**** Material provided ****
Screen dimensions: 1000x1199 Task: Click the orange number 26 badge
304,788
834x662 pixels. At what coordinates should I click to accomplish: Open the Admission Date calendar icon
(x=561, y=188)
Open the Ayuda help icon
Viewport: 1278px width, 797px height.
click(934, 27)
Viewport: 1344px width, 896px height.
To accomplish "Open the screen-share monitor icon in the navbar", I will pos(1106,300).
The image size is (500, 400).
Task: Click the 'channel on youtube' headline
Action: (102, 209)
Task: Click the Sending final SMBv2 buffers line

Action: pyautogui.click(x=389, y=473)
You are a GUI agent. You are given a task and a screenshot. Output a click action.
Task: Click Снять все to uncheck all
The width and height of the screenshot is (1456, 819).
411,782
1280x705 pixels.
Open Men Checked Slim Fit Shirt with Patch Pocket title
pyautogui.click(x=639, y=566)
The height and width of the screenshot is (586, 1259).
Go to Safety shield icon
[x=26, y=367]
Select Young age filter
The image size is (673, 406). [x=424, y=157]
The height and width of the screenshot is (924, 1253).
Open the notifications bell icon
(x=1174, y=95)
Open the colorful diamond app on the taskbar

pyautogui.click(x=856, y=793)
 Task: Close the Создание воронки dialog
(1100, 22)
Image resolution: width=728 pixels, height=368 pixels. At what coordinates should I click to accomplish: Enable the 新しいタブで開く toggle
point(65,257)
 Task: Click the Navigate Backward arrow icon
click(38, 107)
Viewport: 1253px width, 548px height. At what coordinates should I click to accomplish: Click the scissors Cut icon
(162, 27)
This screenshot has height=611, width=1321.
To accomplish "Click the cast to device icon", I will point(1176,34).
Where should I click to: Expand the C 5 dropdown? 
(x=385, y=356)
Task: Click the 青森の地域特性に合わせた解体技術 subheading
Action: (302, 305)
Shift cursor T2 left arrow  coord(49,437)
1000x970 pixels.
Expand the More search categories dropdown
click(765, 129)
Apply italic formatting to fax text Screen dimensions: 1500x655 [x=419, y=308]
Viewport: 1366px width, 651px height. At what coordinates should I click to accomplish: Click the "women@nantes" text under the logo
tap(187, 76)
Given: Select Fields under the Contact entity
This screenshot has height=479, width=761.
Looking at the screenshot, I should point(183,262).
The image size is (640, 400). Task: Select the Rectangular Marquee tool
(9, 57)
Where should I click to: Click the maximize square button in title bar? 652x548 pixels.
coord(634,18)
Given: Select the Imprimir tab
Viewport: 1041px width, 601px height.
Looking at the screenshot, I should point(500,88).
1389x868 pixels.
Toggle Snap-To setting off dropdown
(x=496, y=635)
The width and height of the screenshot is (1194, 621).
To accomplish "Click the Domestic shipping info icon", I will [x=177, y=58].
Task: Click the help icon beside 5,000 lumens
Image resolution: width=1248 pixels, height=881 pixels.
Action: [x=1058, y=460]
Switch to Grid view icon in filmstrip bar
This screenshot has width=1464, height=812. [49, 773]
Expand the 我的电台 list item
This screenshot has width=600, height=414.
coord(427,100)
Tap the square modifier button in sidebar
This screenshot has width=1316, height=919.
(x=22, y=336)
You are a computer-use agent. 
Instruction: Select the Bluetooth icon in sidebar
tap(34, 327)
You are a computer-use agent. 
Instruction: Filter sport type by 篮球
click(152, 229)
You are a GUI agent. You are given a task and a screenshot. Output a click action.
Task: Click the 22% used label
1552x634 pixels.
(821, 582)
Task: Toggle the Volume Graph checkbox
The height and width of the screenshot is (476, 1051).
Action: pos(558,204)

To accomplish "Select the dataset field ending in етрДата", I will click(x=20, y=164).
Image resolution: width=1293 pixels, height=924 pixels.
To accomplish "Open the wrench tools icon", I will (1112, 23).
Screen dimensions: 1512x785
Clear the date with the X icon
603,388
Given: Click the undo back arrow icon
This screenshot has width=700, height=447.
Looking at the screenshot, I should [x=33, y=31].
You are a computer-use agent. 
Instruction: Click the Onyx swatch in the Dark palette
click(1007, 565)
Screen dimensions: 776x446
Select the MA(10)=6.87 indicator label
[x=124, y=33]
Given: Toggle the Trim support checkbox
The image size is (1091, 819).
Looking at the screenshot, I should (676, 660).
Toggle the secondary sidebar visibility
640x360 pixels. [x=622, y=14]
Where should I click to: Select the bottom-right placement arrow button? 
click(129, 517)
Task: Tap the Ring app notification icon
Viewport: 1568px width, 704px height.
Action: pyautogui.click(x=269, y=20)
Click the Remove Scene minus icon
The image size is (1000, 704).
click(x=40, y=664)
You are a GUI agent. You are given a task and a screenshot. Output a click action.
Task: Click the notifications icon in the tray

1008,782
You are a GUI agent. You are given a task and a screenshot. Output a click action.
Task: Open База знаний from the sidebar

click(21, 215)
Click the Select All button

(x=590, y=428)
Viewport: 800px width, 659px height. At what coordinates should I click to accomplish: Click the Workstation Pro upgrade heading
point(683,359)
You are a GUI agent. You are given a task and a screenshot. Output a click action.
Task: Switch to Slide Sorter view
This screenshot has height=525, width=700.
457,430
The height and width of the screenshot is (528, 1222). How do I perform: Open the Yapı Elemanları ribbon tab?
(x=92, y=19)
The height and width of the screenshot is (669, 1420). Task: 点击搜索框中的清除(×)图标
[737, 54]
****
* The request: Convert the stretch of records from the line containing "Screen dimensions: 776x446" through the end of the records into a JSON list of strings, one string per line, omitting blank lines.

* Exercise solution:
[
  "Screen dimensions: 776x446",
  "Select the MA(10)=6.87 indicator label",
  "[x=124, y=33]",
  "Given: Toggle the Trim support checkbox",
  "The image size is (1091, 819).",
  "Looking at the screenshot, I should (676, 660).",
  "Toggle the secondary sidebar visibility",
  "640x360 pixels. [x=622, y=14]",
  "Where should I click to: Select the bottom-right placement arrow button? ",
  "click(129, 517)",
  "Task: Tap the Ring app notification icon",
  "Viewport: 1568px width, 704px height.",
  "Action: pyautogui.click(x=269, y=20)",
  "Click the Remove Scene minus icon",
  "The image size is (1000, 704).",
  "click(x=40, y=664)",
  "You are a GUI agent. You are given a task and a screenshot. Output a click action.",
  "Task: Click the notifications icon in the tray",
  "1008,782",
  "You are a GUI agent. You are given a task and a screenshot. Output a click action.",
  "Task: Open База знаний from the sidebar",
  "click(21, 215)",
  "Click the Select All button",
  "(x=590, y=428)",
  "Viewport: 800px width, 659px height. At what coordinates should I click to accomplish: Click the Workstation Pro upgrade heading",
  "point(683,359)",
  "You are a GUI agent. You are given a task and a screenshot. Output a click action.",
  "Task: Switch to Slide Sorter view",
  "This screenshot has height=525, width=700.",
  "457,430",
  "The height and width of the screenshot is (528, 1222). How do I perform: Open the Yapı Elemanları ribbon tab?",
  "(x=92, y=19)",
  "The height and width of the screenshot is (669, 1420). Task: 点击搜索框中的清除(×)图标",
  "[737, 54]"
]